- Action item:
Where a picture appears, leave it out, and print the rest of the records as they are.

Saved data entries
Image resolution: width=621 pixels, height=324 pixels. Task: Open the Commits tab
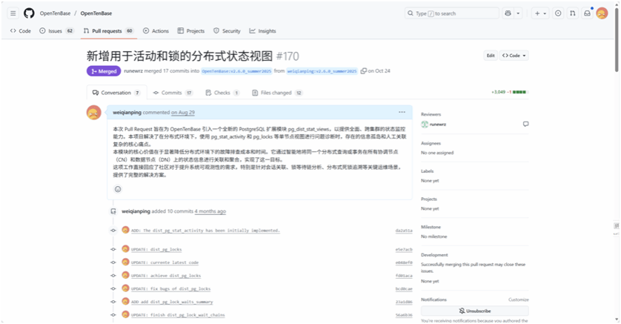172,93
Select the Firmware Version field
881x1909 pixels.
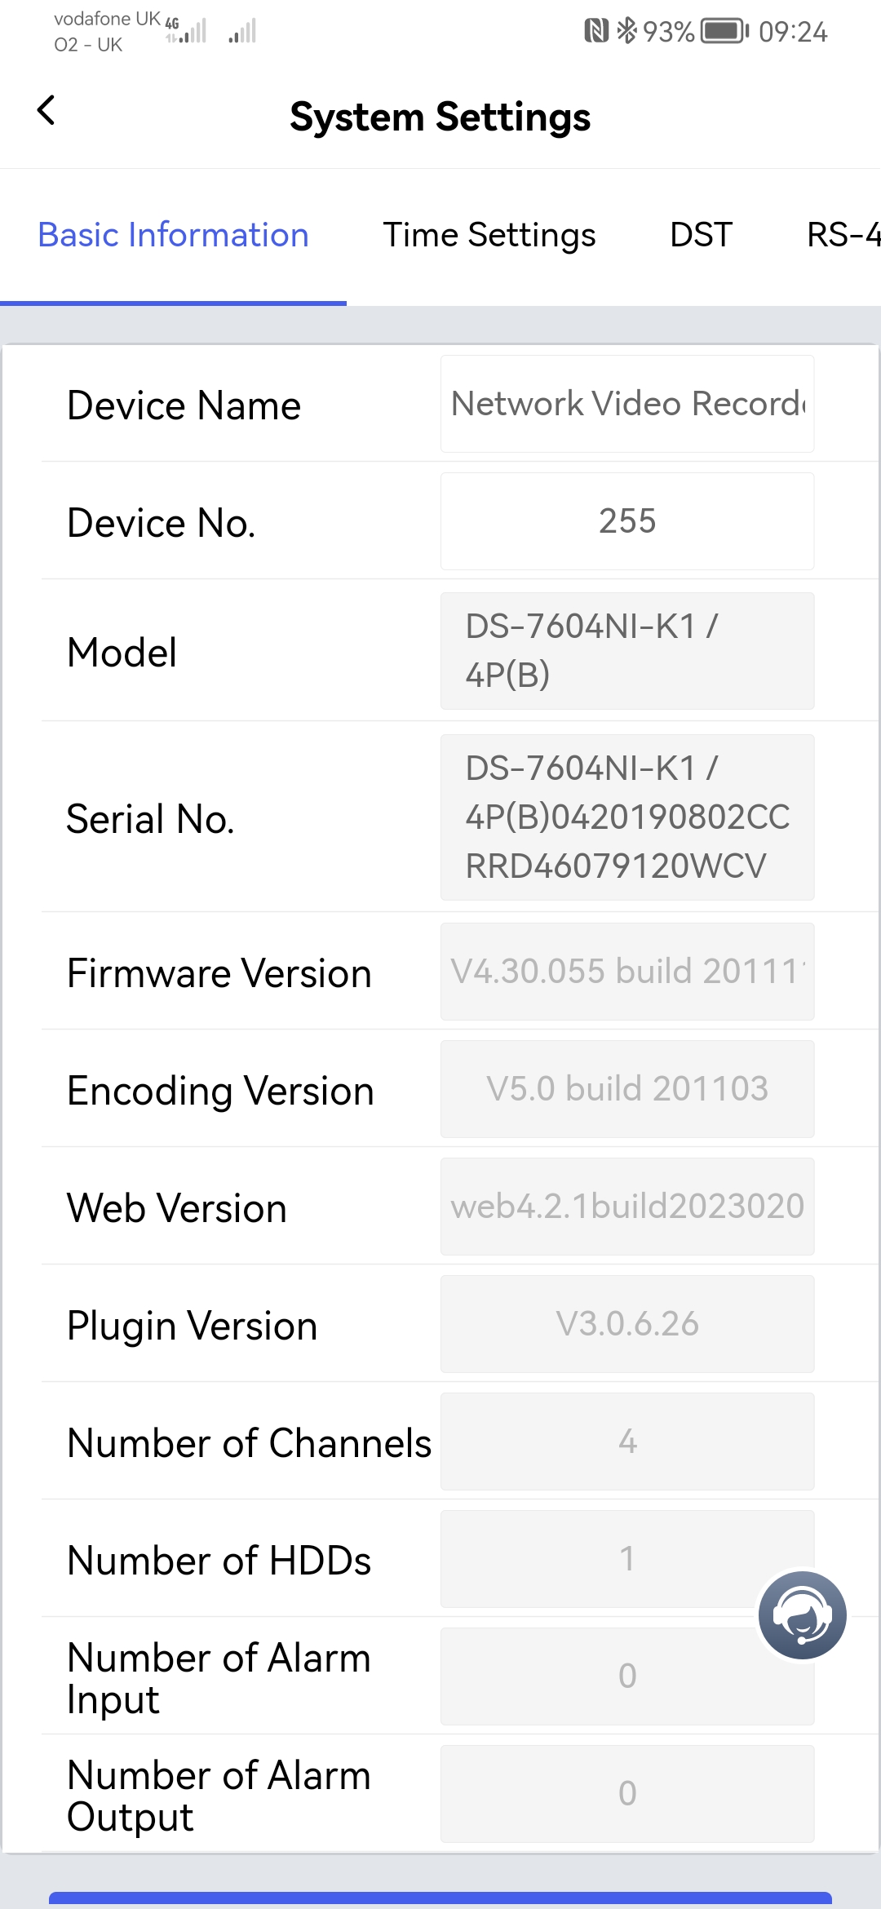(x=627, y=972)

- Task answer:
Image resolution: width=621 pixels, height=324 pixels. Task: Open the Commits tab
172,93
Select the Firmware Version field
881x1909 pixels.
(x=627, y=972)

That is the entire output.